A Nine-Step Process Map to Supercharge Your Strategic Communications

Process maps are a powerful enabler of quality. They bring standardization, transparency, and accountability to the activities used to create value for your organization. Process maps sit between higher-level strategy maps and more detailed checklists. Process maps and checklists combined allow you to automate workflow using tools like Process Street. So how about a process map for your organization’s strategic communications?

Kizuna started life as 907 Media, a communications consultancy, in 2011. I changed the name to 907 Consulting in 2018 and then to Kizuna in 2022 as I branched out into a wider array of management consulting services. With my roots in communications I thought it past time to document my general approach to the field, which of course starts with the main components of organizational strategy found on your strategy map and balanced scorecard:

  • Vision, mission and values
  • Objectives and metrics
  • Siloed projects and cross-functional initiatives

What makes communications strategic is a clear focus on promoting these components. Strategic communications consistently advance mission-critical policy objectives with key stakeholders. This is usually quite different from routine internal and external communications with vendors, clients, and staff. You should be able to make a single intuitive jump from a strategic communications piece to an objective and metric on your balanced scorecard.

The process itself is fairly consistent with most other strategic communications methodologies. There are a lot of useful tools to help you through the nine steps, some of which are listed along the right-hand side of the graphic above. As a soup-to-nuts guide it’s hard to beat Spitfire Strategies’ Smart Chart 4.0, which condenses my nine steps into five but essentially covers the same ground. The important thing, as always, is that you have a process – a methodology! – and that you are not reinventing the wheel anew every time.

Thinking of your communications efforts as projects is useful in making tradeoffs between the main inputs of any project – scope, time, and money – known since the dawn of recorded history as the project triangle. The Project Management Institute and their Body of Knowledge has way more than you will ever need to know on the topic.
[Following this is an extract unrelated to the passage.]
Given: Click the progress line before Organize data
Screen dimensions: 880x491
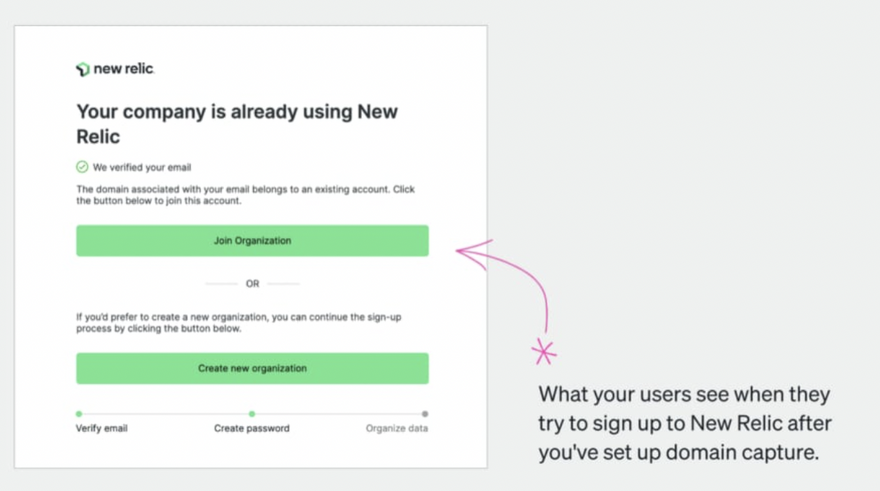Looking at the screenshot, I should pos(338,413).
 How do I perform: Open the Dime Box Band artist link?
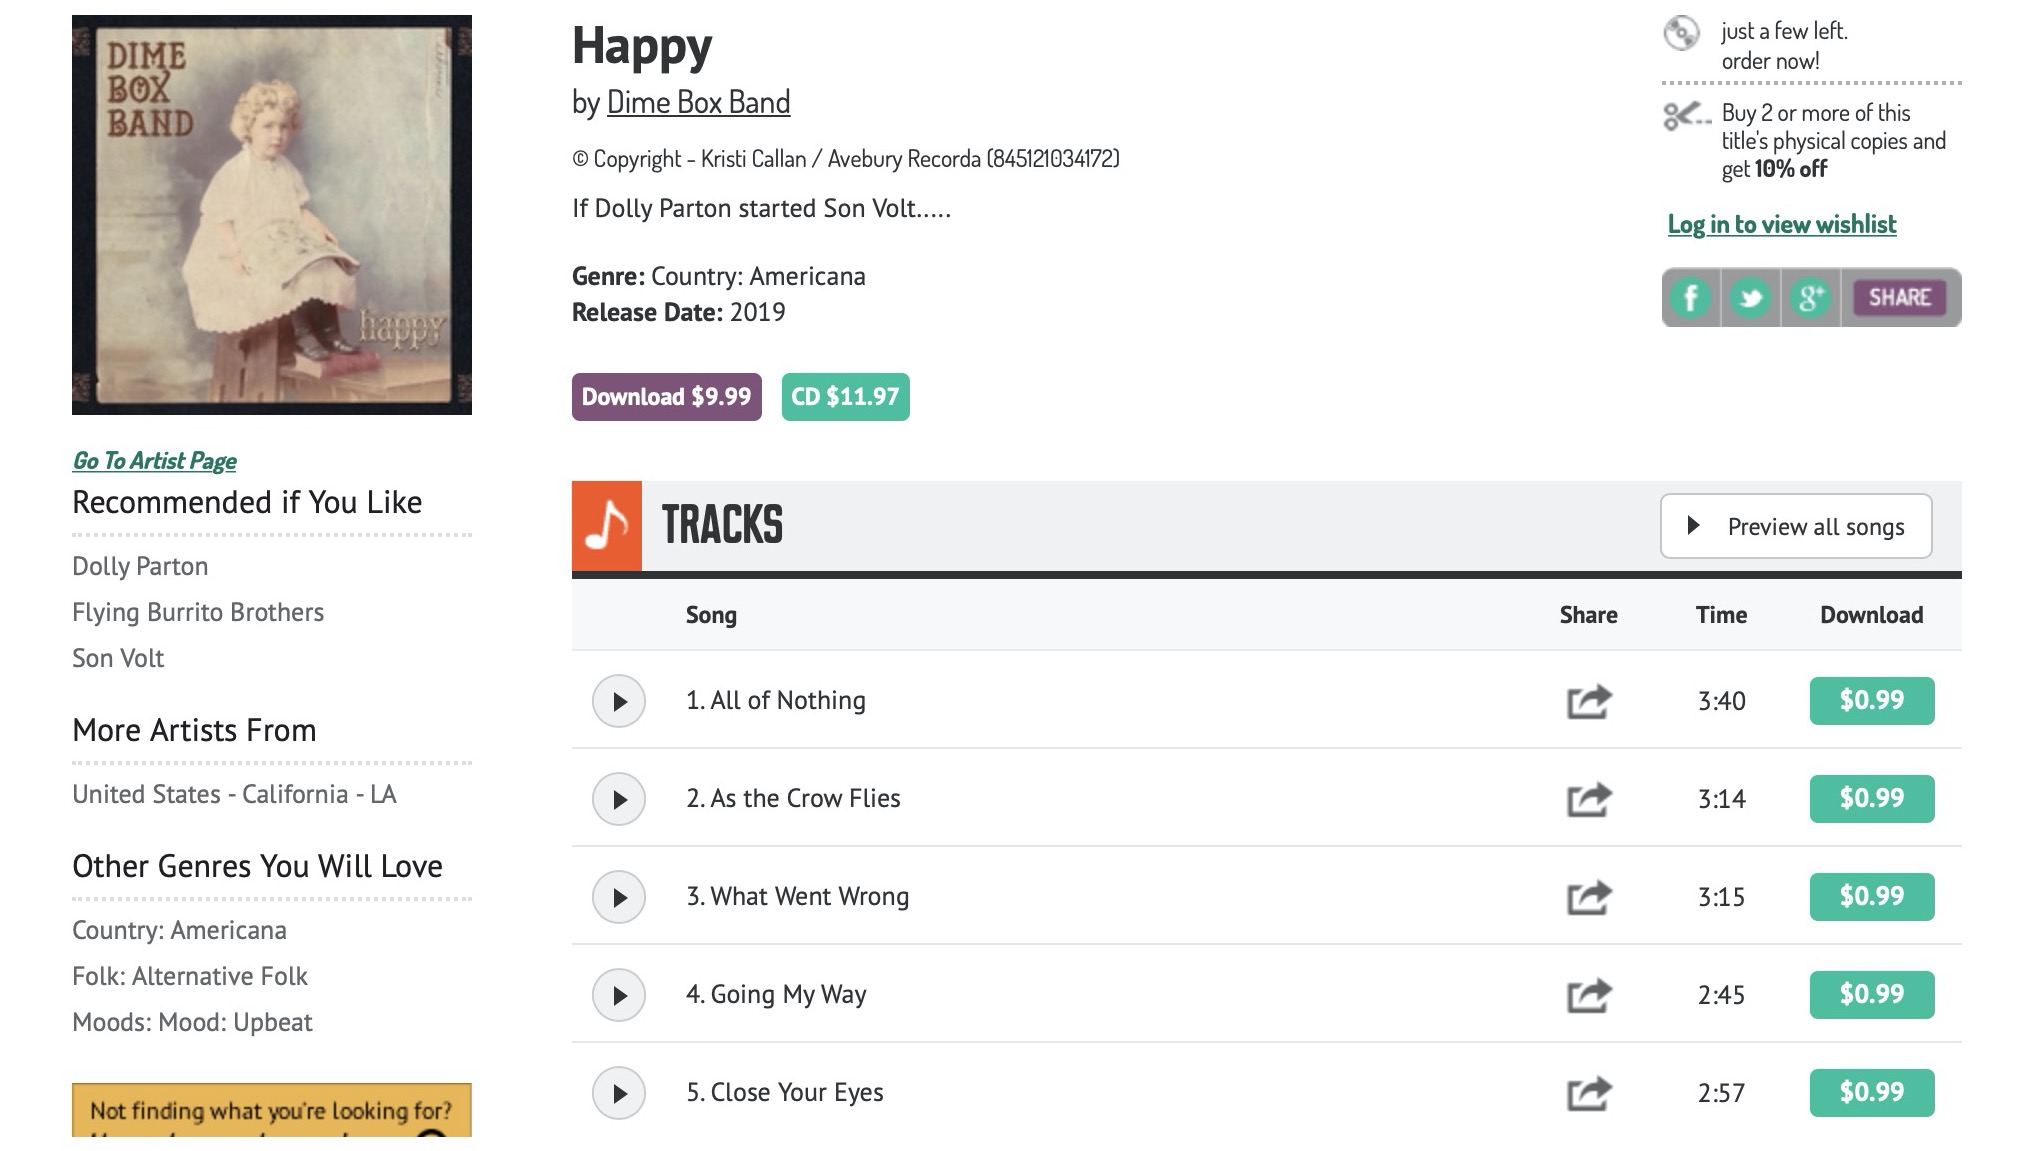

For public policy advocacy I like starting with Framing Public Issues from the Frameworks Institute, which itself is part of scanning the landscape.

We’ve all seen painfully public examples of communications gone wrong, so it is critical to address risk up front. Construct a risk assessment matrix to identify and prioritize risks. Write up brief treatments of mitigation options for each; large consultancies like KPMG publish annual “key risk area” reports that are a good model.

Audience segmentation is important as well: remember, there is no such thing as “the general public” as an audience, and there is no excuse to avoid segmenting when email services and website analytics easily enable the process. Start with your stakeholders by creating a simple power-interest matrix. For concrete examples, Climate Outreach did some heavy data lifting to come up with seven audience segments for discussing climate change. in Britain, and Compass worked through a detailed model on social-behavioral change.

Messages should account for where each message recipient is in their customer journey. Also called the marketing funnel or loyalty ladder (for-profit) or ladder of engagement (nonprofit), the simplest form is suspect > prospect > customer > advocate. People move along this spectrum as they take concrete actions, and knowing what actions you want your audience to take is fundamental to success.

Channels are what people like to talk about most, and that’s fine as long as you’ve done the work above to get you here. The International Federation of Red Cross and Red Crescent Societies has a great treatment of their communications channel matrix that is well worth a read. Remember to make an editorial calendar that accounts for the necessary lead times to produce and place content on each channel: broadcast advertising in particular can fill up quickly in times of high demand, e.g. election cycles.

Finally, metrics and evaluation can be summed up in a single word: conversions. The audience received the message on the channel, but did they take the action you wanted them to take? If you designed your strategic communications pipeline correctly, you have the data to know this. Email, social media, and website management services like Google Analytics have a lot of what you need, or you can go with a more comprehensive media monitoring solution to cover every possible channel.

At the end of all this planning, doing, and checking, don’t forget to act to update your strategy to account for everything you learn along the way.